▶ _What to work on_
Restate word for word only the lines from the one with "Screen dimensions: 2110x1290" through the end of the records; no pictures belong in the copy.

[Screenshot grounding data]
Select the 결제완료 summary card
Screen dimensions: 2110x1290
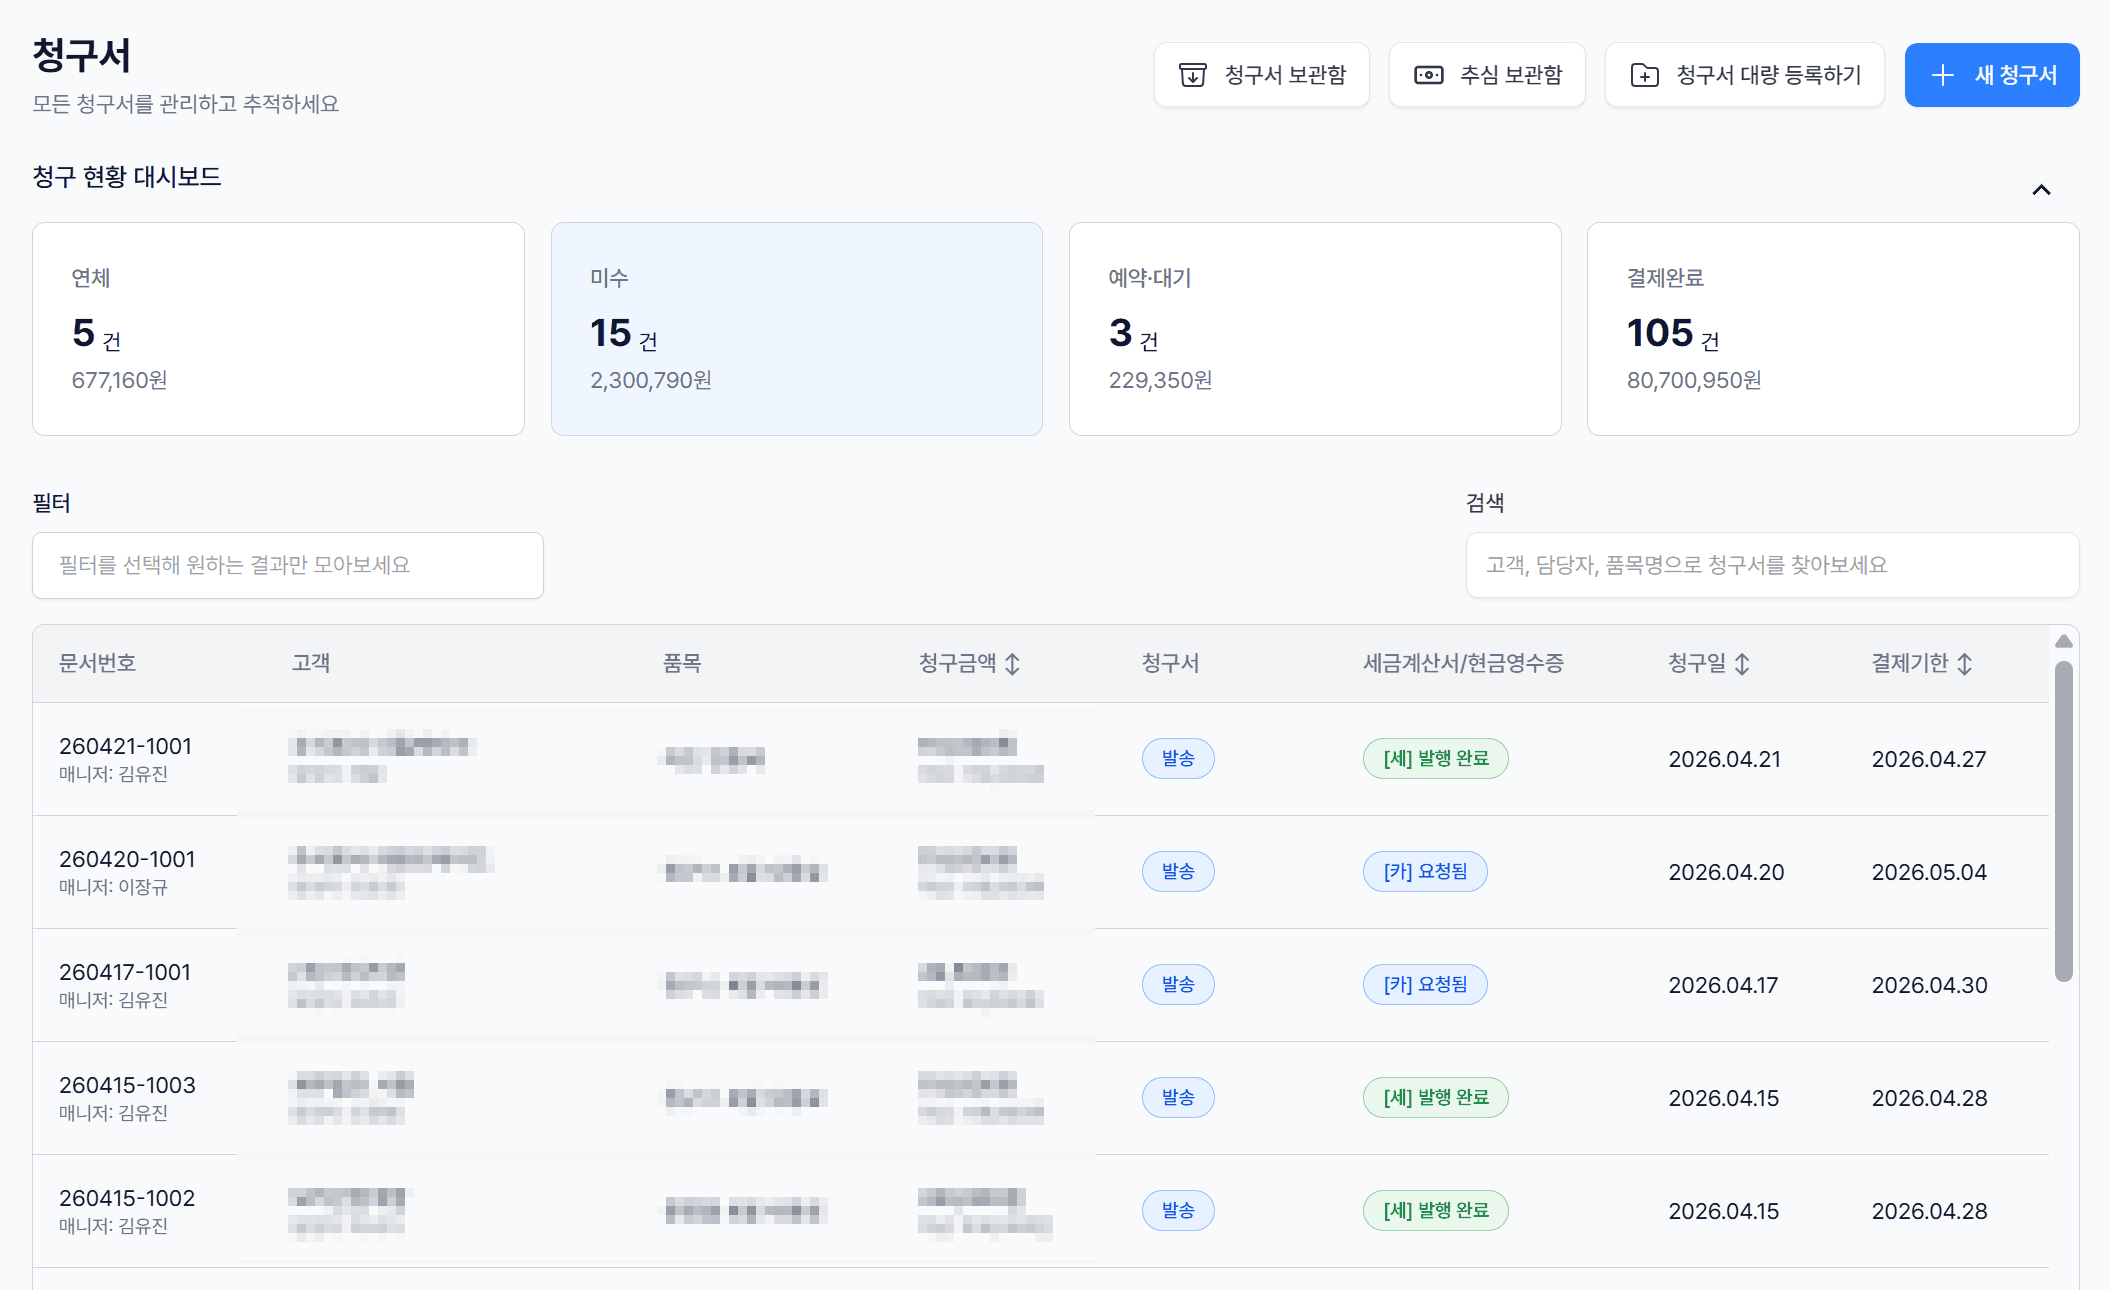[1832, 329]
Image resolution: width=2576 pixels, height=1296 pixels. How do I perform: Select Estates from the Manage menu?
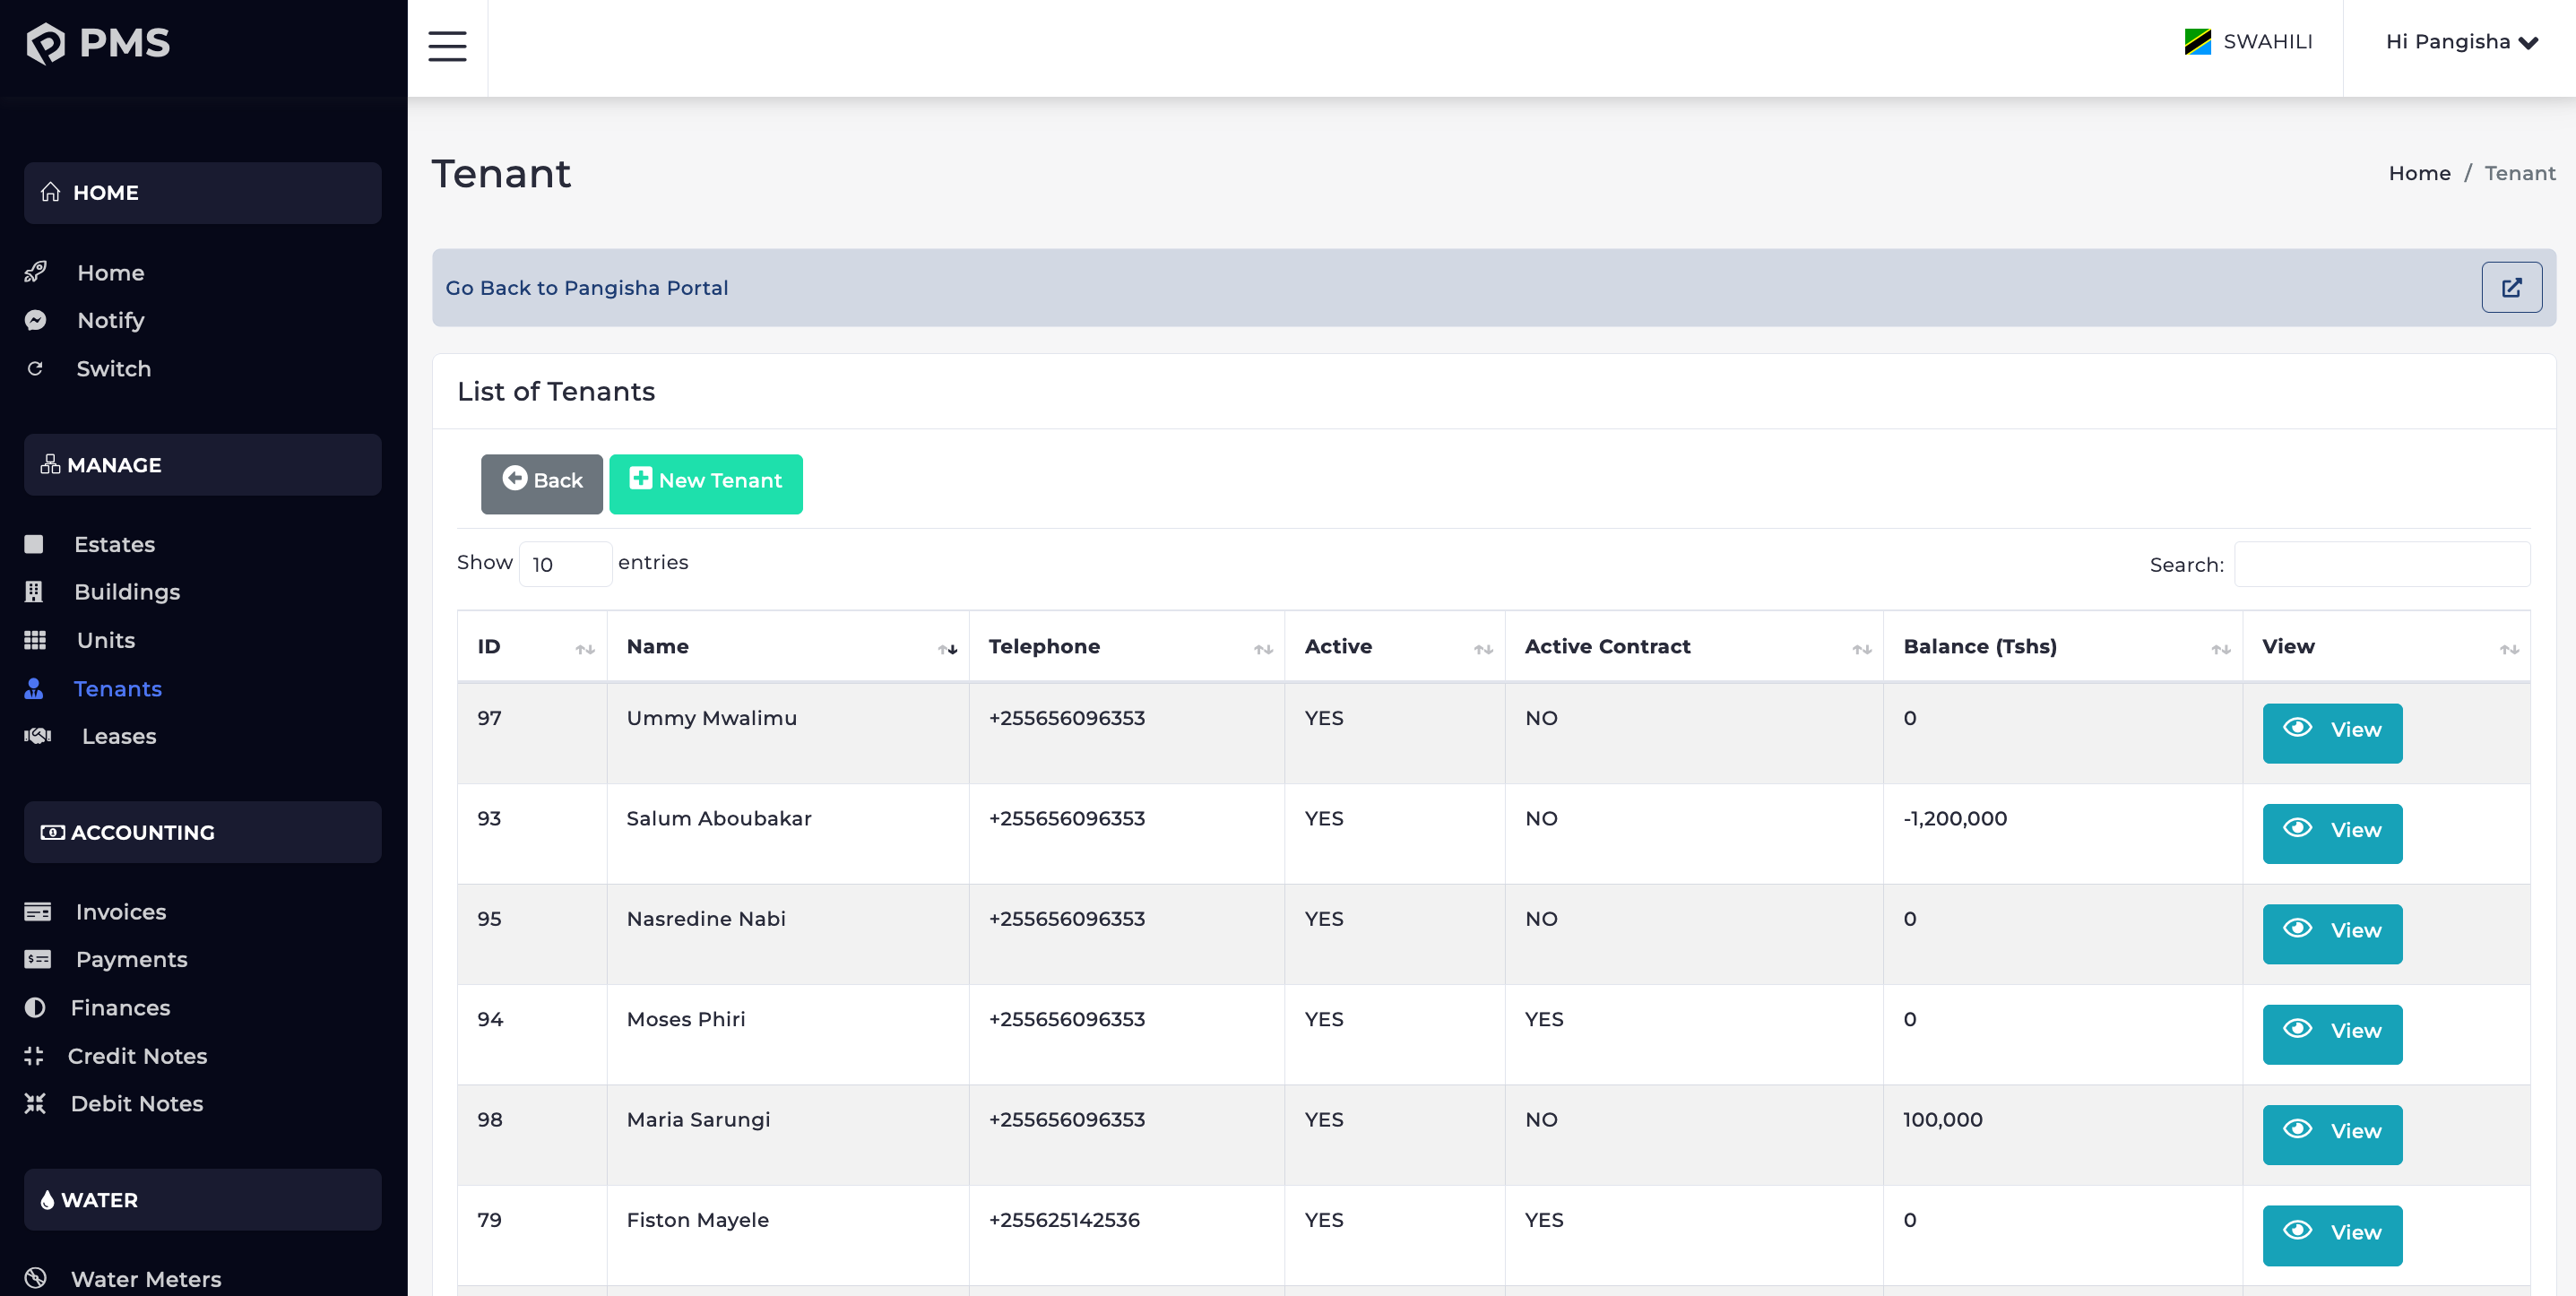pyautogui.click(x=114, y=544)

▶ _Result of this task_
Screen dimensions: 2110x1290
[1832, 329]
Image resolution: width=2576 pixels, height=1296 pixels. How do I perform: Select Estates from the Manage menu?
pyautogui.click(x=114, y=544)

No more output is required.